U.S. Release Date: May 23, 2003
Distributor: Universal
Director: Tom Shadyac
Writer: Steve Koren, Mark O'Keefe, Steve Oedekerk
Producer: Gary Barber (executive), Roger Birnbaum (executive), Michael Bostick, Jim Carrey, Steve Koren, Mark O'Keefe, Tom Shadyac
Composer: John Debney
Cast: Jim Carrey, Morgan Freeman, Jennifer Aniston, Steve Carell
Running Time: 1 hour and 41 minutes
MPAA Rating: PG-13 (language, sexual content and some crude humor)

Submission to Oh, God
by Scott Holleran

There are moments when Bruce Almighty is funny—and nearly every one of them is in the trailer. Other than a few standup jokes and sight gags, director Tom Shadyac's comedy is one long, heavy dose of sanctimony.

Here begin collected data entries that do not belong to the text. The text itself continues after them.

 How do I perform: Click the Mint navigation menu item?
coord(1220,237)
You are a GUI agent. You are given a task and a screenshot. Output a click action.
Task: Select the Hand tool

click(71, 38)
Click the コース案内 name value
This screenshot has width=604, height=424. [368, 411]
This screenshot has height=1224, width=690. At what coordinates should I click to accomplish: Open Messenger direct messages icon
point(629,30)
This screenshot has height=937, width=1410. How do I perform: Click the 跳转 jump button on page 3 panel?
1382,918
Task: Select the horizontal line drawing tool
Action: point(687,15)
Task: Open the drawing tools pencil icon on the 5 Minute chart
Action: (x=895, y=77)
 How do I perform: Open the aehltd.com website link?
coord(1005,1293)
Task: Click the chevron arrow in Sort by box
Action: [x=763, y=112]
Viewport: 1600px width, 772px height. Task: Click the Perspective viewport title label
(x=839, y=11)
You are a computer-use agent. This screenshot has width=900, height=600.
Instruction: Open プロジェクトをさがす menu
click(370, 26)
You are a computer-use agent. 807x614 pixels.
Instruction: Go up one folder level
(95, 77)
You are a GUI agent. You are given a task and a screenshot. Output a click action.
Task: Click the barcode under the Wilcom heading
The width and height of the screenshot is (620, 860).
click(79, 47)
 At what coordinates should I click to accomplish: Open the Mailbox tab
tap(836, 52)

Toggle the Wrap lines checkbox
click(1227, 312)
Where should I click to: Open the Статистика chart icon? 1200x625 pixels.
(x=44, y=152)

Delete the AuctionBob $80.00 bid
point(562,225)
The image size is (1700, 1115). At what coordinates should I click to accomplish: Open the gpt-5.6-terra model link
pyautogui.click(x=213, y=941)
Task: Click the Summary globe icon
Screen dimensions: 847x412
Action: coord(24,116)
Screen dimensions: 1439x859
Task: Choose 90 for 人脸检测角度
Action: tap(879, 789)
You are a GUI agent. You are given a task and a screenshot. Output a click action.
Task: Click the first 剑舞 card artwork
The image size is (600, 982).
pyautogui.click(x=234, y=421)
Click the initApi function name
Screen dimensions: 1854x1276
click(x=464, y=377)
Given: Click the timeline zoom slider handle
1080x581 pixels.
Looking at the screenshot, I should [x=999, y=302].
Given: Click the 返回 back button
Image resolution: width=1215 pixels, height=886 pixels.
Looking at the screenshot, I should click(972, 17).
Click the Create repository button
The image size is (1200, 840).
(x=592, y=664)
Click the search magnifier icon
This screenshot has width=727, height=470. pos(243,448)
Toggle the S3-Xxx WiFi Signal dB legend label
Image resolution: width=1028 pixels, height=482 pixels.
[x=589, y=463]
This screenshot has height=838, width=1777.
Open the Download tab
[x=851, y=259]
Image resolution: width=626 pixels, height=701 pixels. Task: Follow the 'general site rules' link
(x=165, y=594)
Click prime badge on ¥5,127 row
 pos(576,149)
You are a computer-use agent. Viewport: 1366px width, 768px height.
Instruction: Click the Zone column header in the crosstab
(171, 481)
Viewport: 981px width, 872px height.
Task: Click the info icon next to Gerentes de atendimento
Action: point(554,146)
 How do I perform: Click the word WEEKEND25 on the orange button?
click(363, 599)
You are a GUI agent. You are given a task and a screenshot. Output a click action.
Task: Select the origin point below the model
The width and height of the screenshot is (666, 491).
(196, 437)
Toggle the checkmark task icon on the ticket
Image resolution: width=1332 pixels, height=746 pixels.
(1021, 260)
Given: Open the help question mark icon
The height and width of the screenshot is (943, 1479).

Shadyac's been preachy before (Patch Adams) but he also directed Liar Liar, The Nutty Professor and Ace Ventura: Pet Detective. In Bruce Almighty, which presents Bruce Nolan (Jim Carrey), a mediocre TV reporter who gets angry with God (Morgan Freeman), Shadyac's blend of religion and humor falls flat.

Carrey's Bruce is one of those broadcasters whose reports are more entertainment than news. He covers the city's biggest cookie, blood drives and other local boosterism. Bruce really wants to break away and become an anchorman. His dutiful girlfriend Grace (Jennifer Aniston, playing Rachel from TV's Friends again) loves him no matter what his goals. That makes Grace—who prays a lot, with politically correct avoidance of mentioning any specific religion—totally uninteresting. Grace is as responsive as an HMO.

Bruce is not much better. Carrey plays his character as a loud, hapless loser with a heart of gold who expects everything to come easily as some type of entitlement. When Bruce is passed up for a promotion, partly because he doesn't deserve it, he goes bananas—Grace shows as much interest in his work as she does in her job as a day care worker—and he starts blaming God.

Fed up with Bruce's taunts, God shows up to let Bruce try his hand at Divine Intervention and the predictable results—instant fame, fast cars, big boobs—follow. Despite the typical stream of unrelated jokes, though, Bruce Almighty is too religious to be funny, too funny to be religious and, ultimately, neither religious nor funny.

Besides a hilarious scene in which Holy Bruce metes out justice to an anchorman and the appeal of Carrey's regular routine, which is usually funny, the best thing about Bruce Almighty is the return of Saturday Night Live alumni Nora Dunn to the screen. The talented Dunn, who's heavier but no less striking, deserves better roles than a few lines as Bruce's co-worker.

The most devoted Carrey fans may find salvation in Bruce Almighty, but only fanatical believers will welcome the movie's barely intelligible theme: stop trying to be your best and submit to God.